The above query will only consider votes whose first preference was for the Labor Party. The output table will have two axes, with the above-the-line groups on both axes. A vote contributes to a table cell's tally if the second preference is for the group in that row and the third preference is for the group in that column. Here are the results for ACT in 2025:

This table is almost identical to a cross table made from the built-in 'Step forward' table type; in practice, you would probably not use a custom query for this purpose. But it illustrates many aspects of the custom queries and their results:

All keywords and functions in the custom query language are in lower-case, so that there is no conflict with the group or candidate identifiers, which have capital letters. For the latter, you must use the abbreviations as they are shown (case-sensitive) when you click on the 'Abbreviations' button in the main interface.
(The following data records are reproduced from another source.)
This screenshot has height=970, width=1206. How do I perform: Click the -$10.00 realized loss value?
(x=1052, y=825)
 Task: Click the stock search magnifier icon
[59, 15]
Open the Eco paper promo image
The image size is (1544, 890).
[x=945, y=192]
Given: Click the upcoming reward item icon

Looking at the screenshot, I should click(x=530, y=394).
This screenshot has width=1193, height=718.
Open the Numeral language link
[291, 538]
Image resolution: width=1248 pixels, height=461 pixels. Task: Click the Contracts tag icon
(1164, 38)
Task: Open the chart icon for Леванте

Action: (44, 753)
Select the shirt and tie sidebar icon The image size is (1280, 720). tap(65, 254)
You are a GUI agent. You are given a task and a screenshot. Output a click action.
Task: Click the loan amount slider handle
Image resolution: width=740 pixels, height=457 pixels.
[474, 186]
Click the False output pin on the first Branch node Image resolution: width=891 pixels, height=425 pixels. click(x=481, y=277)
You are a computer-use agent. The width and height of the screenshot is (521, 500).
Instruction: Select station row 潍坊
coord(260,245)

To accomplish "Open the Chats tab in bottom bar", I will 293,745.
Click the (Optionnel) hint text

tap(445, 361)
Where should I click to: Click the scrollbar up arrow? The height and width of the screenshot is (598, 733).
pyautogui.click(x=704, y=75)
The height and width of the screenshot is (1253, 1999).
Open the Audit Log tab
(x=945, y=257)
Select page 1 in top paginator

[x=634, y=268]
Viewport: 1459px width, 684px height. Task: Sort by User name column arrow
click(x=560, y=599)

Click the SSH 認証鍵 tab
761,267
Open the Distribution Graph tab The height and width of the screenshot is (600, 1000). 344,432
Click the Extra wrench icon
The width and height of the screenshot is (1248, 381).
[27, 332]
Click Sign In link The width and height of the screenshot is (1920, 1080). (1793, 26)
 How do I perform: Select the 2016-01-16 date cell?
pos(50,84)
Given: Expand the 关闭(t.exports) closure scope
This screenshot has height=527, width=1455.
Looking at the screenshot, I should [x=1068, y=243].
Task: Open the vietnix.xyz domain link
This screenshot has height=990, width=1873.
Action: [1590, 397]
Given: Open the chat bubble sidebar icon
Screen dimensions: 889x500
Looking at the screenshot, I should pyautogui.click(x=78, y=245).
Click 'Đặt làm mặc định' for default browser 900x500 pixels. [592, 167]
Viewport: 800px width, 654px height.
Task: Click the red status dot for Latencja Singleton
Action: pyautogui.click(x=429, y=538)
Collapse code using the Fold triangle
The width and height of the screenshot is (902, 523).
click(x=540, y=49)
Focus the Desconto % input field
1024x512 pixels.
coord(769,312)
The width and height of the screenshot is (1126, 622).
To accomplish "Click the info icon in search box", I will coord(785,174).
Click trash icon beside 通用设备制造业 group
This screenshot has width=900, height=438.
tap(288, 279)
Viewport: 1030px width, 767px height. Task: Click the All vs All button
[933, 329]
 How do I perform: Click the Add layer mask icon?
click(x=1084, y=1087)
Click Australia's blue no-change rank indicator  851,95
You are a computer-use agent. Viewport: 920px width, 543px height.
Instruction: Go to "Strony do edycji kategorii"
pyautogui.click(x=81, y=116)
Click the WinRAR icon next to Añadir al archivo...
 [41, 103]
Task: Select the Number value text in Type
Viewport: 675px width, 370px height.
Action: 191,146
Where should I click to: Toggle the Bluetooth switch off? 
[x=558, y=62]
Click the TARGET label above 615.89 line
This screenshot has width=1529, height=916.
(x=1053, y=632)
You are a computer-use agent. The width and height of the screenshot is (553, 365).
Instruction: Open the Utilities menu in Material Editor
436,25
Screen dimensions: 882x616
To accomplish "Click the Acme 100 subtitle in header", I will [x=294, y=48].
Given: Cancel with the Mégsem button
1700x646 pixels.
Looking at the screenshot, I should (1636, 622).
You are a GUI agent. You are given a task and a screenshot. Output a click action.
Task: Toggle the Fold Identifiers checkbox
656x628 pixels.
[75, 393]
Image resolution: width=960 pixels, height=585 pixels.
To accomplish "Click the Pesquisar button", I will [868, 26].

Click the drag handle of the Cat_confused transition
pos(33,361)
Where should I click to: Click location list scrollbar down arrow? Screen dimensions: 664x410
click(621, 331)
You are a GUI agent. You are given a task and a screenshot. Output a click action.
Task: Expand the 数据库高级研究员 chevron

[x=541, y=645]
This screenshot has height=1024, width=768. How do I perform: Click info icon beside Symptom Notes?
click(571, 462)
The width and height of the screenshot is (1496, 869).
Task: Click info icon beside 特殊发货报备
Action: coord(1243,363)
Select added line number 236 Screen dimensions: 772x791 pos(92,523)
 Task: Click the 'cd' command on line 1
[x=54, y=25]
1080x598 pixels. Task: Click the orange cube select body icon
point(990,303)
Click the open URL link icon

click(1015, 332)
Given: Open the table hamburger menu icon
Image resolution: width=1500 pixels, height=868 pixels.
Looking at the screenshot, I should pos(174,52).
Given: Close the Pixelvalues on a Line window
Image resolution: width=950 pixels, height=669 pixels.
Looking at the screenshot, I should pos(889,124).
In particular, the appropriate abbreviation for the Coalition varies by state, since sometimes the Liberals and Nationals run a joint ticket LPNP, sometimes the Liberal Party LP is on its own, and the Queensland LNP is a single merged party, like the CLP in the Northern Territory.

In addition to having all groups along an axis (or candidates when below the line), it is possible to define a set of integers (such as preference numbers), or an N-party-preferred axis.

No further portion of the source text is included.